As you draw your treasures from my well,
Be aware of Nature’s gentle spell,
Let my liquid tributes ever inspire
Those peaceful souls who here retire.
I won’t comment on the formal qualities of these lines; — what I admire above all is the honorableness of the man’s intentions. — His influence can be deeply felt throughout the region. — You can notice it, for example, in the dance halls (where the benches reserved for the old folks are still visible) or in the archery ranges (with their ceremonial victory stands) ... or in the marble columns of the circular temples on the banks of rivers and ponds, dedicated to Venus Genetrix or to Hermes the Comforter. — Back then, all this mythology was laden with deep philosophical purport.

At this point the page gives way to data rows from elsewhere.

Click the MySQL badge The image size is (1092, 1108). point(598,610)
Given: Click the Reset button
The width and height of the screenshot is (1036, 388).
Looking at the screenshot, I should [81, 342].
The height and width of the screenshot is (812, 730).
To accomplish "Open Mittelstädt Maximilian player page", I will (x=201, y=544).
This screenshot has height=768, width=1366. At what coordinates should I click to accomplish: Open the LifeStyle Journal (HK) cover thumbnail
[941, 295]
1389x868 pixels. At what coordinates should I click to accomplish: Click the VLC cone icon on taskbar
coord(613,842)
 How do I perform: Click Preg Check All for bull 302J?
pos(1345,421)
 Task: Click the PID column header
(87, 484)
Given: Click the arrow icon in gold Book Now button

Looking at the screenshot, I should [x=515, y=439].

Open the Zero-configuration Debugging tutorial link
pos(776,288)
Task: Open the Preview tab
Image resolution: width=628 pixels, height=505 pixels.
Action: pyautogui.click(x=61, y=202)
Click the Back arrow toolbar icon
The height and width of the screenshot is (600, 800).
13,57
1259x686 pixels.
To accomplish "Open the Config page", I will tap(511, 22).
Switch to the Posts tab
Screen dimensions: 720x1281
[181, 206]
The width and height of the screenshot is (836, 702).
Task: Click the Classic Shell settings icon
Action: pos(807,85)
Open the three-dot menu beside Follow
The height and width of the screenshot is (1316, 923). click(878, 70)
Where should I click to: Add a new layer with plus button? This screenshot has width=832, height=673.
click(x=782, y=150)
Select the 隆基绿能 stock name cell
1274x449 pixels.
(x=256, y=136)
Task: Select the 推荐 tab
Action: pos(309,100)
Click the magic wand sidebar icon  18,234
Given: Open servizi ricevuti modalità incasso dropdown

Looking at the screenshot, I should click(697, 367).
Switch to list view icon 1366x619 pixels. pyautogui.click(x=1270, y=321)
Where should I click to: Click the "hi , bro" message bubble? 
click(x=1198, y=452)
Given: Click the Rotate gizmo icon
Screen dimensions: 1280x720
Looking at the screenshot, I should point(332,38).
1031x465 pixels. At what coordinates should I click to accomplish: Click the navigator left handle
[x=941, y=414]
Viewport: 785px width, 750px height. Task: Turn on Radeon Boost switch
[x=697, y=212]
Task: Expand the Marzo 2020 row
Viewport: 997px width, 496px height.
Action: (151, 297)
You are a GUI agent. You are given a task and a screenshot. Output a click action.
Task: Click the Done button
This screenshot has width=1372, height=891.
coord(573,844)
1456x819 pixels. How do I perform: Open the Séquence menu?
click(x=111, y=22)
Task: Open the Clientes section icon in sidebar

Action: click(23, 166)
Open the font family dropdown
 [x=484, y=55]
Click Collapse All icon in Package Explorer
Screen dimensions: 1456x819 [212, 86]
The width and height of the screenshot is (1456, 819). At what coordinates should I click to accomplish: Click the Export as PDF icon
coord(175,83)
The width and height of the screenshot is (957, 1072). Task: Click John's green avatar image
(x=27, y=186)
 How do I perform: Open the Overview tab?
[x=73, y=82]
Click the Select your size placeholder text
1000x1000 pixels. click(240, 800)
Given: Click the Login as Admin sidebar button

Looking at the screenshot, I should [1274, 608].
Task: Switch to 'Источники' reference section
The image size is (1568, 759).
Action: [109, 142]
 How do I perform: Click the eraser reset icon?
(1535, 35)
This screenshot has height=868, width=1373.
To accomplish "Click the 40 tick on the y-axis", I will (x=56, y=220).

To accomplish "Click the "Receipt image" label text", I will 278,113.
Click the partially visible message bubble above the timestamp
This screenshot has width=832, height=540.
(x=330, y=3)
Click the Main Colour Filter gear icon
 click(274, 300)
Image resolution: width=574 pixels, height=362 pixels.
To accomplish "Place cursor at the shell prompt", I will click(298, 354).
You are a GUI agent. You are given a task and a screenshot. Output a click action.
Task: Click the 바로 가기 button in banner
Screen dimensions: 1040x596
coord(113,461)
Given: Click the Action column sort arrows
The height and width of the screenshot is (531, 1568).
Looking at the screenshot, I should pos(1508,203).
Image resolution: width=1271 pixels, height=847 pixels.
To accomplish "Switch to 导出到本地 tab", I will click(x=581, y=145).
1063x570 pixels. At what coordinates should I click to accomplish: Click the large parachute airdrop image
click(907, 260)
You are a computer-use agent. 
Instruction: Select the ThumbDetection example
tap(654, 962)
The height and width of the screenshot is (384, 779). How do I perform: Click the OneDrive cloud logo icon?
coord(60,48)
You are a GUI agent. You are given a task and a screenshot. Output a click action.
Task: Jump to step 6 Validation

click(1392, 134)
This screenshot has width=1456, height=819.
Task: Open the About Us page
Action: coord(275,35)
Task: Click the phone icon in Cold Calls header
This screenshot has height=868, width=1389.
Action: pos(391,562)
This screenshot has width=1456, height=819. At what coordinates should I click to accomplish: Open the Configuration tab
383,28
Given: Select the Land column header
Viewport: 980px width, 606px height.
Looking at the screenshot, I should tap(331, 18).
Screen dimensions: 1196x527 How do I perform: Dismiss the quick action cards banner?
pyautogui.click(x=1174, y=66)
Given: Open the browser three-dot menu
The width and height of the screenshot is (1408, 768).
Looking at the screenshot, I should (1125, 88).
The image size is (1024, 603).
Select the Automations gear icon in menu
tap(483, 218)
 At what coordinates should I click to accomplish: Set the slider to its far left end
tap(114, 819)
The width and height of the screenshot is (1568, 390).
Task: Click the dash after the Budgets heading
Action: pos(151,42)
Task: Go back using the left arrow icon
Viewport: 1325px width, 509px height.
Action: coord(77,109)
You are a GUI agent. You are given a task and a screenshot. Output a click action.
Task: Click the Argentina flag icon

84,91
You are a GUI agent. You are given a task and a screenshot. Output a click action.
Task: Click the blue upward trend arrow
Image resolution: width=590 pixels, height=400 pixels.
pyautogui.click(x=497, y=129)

Rousseau’s tomb has remained exactly what it was: an ancient, simple monument surrounded in picturesque fashion by bare poplars and reflected in the still waters of the pond. Except that the small boat that used to ferry visitors over to the gravesite is now underwater ... And instead of gracefully gliding around the isle, the swans for some reason prefer the muddy waters of a stream that flows out of the pond between the reddish branches of the willows and then flushes into a washing-pool near the road.
We made our way back to the castle. — Constructed under Henri IV and then redone under Louis XV, it was probably built on the ruins of a far earlier structure, — for one can still see the remains of a
crenellated tower whose style clashes with the rest of the building, as well as the traces of earlier drawbridges and posterns above the water-filled moat that surrounds its massive foundations.
The keeper would not let us visit the inside of the castle because it was still inhabited. — Artists have greater luck when trying to visit princely castles, for their current residents at least feel they owe something to the nation.
We were merely allowed to walk around the banks of the large lake, the left side of which is dominated by the so-called Tower of Gabrielle, which is all that remains of an ancient castle. A peasant who was accompanying us said: « Here is the tower where the fair Gabrielle was shut up ... Every evening Rousseau used to come and strum his guitar under her window, and the king, who was jealous, used to spy on him and had him killed in the end. »
This is how legends are born. Several centuries from now, this will be taken for fact. — Henri IV, Gabrielle and Rousseau are the major names that are remembered in this region. A mere two hundred years later, the memory of these two men has been conflated and Rousseau is gradually becoming a contemporary of Henri IV. Since Rousseau is beloved by the locals, they imagine that the king was jealous of him because his mistress preferred this man who felt so much sympathy for the sufferings of the oppressed. This imaginary scenario is perhaps truer than one might believe. — Rousseau, who refused the hundred louis offered to him by Madame de Pompadour, brought down the royal house founded by Henri. The entire edifice came tumbling down, — leaving in its wake the immortal image of Rousseau, his feet planted on the ruins.
As for his songs, some of which we recently saw at Compiègne, they celebrated other loves than Gabrielle. But are not the incarnations of ideal beauty as eternal as genius?
Upon leaving the park, we climbed the small hill leading to the nearby church. It is quite ancient, but far less exceptional than the other churches in the area. The cemetery was open; we inspected the tomb of De Vic, — a comrade-in-arms of Henri IV, — who received the domain of Ermenonville as a gift from the king. The inscription on this family tomb ends with an abbé. — Then there are the miscellaneous graves of daughters who married commoners, — a fate shared by many of the ancient houses. The ancient and virtually undecipherable tombstones of two abbés lie toward the edge of the terrace. Then, near a path, a simple stone bearing the inscription: Here lies Almazor. Is this the grave of a fool? — of a lackey? — of a dog? The stone does not say.